都心部に持ち家など、数年前の自分には考えられなかったことだ。だが、今なら現在の家賃と同程度の支払いで、都心部に3LDKとかの家が買えるらしい。
今のアパートは概ね気に入っているが、同じ家賃でもっと広い家に住めて、ローンの支払いが終わればそれが自分の物になる。。。それなら将来性を考えて今購入に踏み切った方が得である筈だ。
万一仕事に支障を来して支払いが難しくなっても、都内であれば売れなくて困る、と言うこともないだろう。
彼女にそういった話をして、マンション購入に向けた調査や物件探しを始めようとした。が、そのとき彼女から待ったがかかった。
「その前に言うことがあるんじゃないの?」
マンション購入の話に舞い上がって、意識の外側に行ってしまっていたが、まだ彼女である。もちろんそろそろ結婚というのは考えていたが、マンション購入を新しい賃貸物件を探すのと同レベルで考えていた。
確かに、同棲状態のままマンションを買うのは順番が違う。改めて彼女に向き直り、正式に家族になって欲しいと申し入れをした。

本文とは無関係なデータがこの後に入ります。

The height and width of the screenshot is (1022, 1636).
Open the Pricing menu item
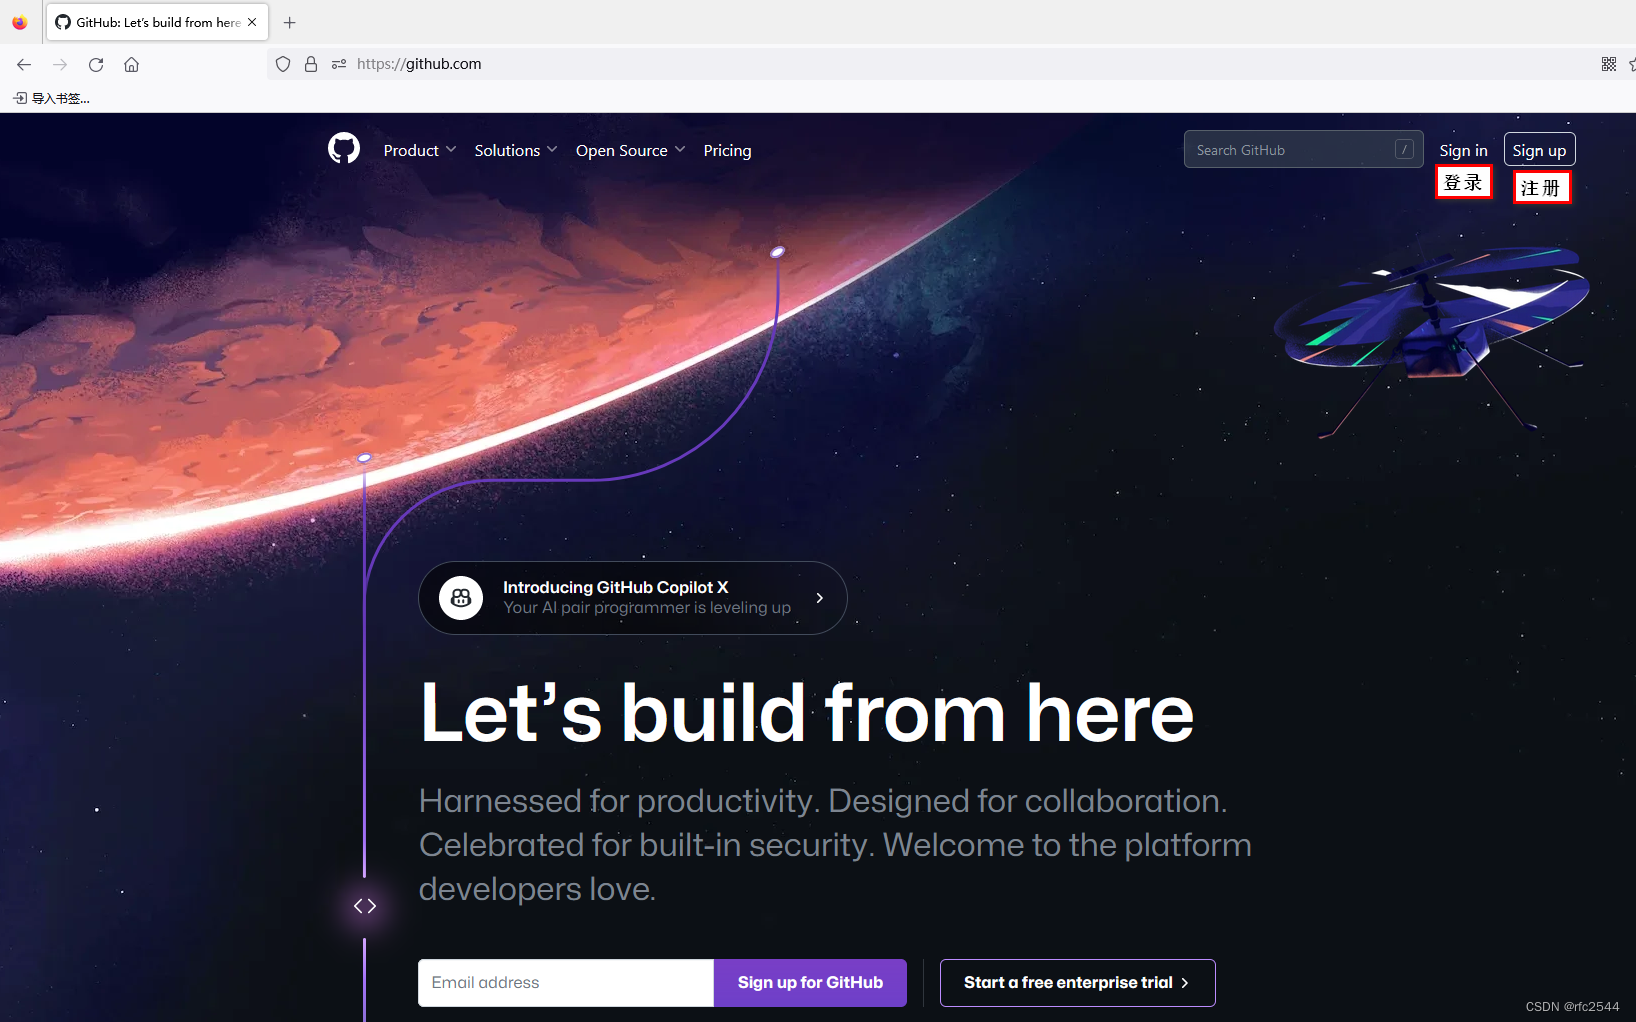(x=727, y=150)
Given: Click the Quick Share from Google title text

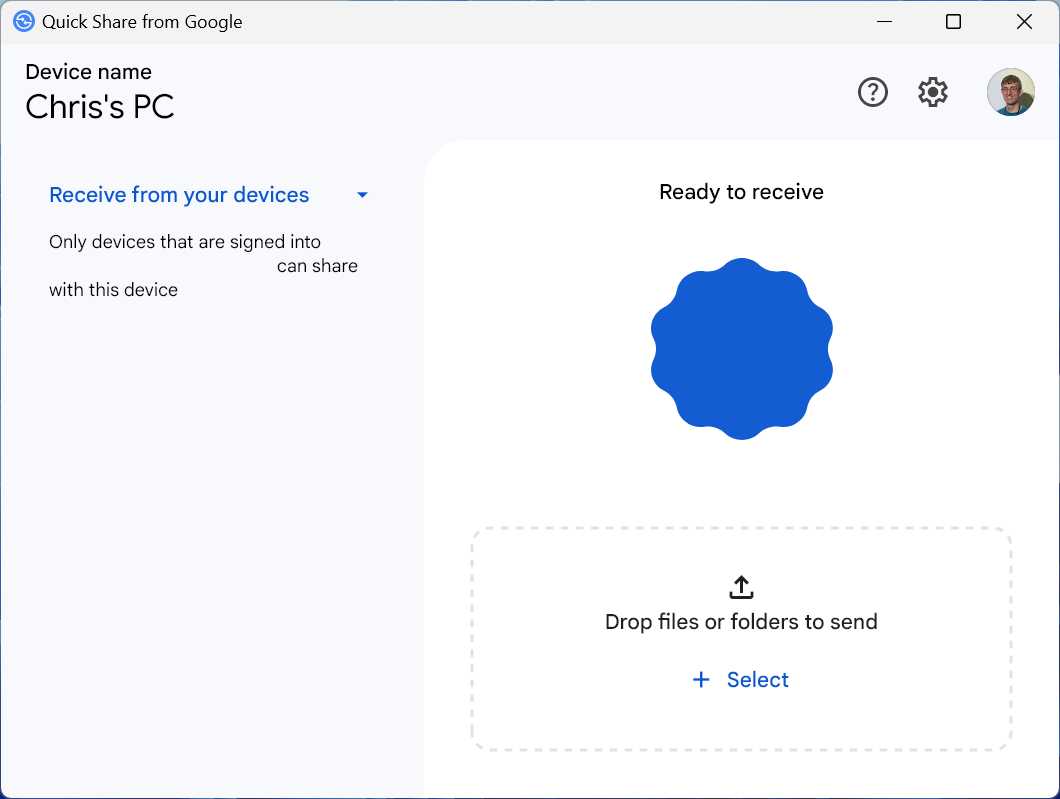Looking at the screenshot, I should (x=141, y=21).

なんだか、マンション買うから結婚して、と言っているような気がしてならない。。。もちろんそんなつもりはないのだが、そこを繕う言葉が浮かばず焦る。まぁ、そういう前振りの後に言った言葉なので、織り込み済みだったとは思うのだが、切り出すタイミングを間違えたと思って、すごく気まずくなった。
不安な時間が少し続いたが、幸い首を縦に振ってくれた。なんというか、自分もついにここまで来たか、と万感の思いがこみあげてきた。
親に振り回され続けた子供時代。フラフラして人生設計らしい設計もしなかった20代。そんな人間が家庭を持って人並みの人生を送ってもよいのだろうか、という不安もなくはなかったが、これから人並みの人生がスタートする。少なくとも親の二の舞にだけはならないようにしよう、と固く決意した。
というわけで、長々思い出話を取り留めもなく書いてきたが、ここでいったん区切りとしたい。
マンション購入は自分の終の棲家を手に入れることと同義であり、イベントごとに家を引っ越すという不思議な家庭環境をその時々で暮らしていた家のエピソードを交えて話すという趣旨からかけ離れてしまうので、マンション購入以降の話についてはまた改めて綴りたいと思う。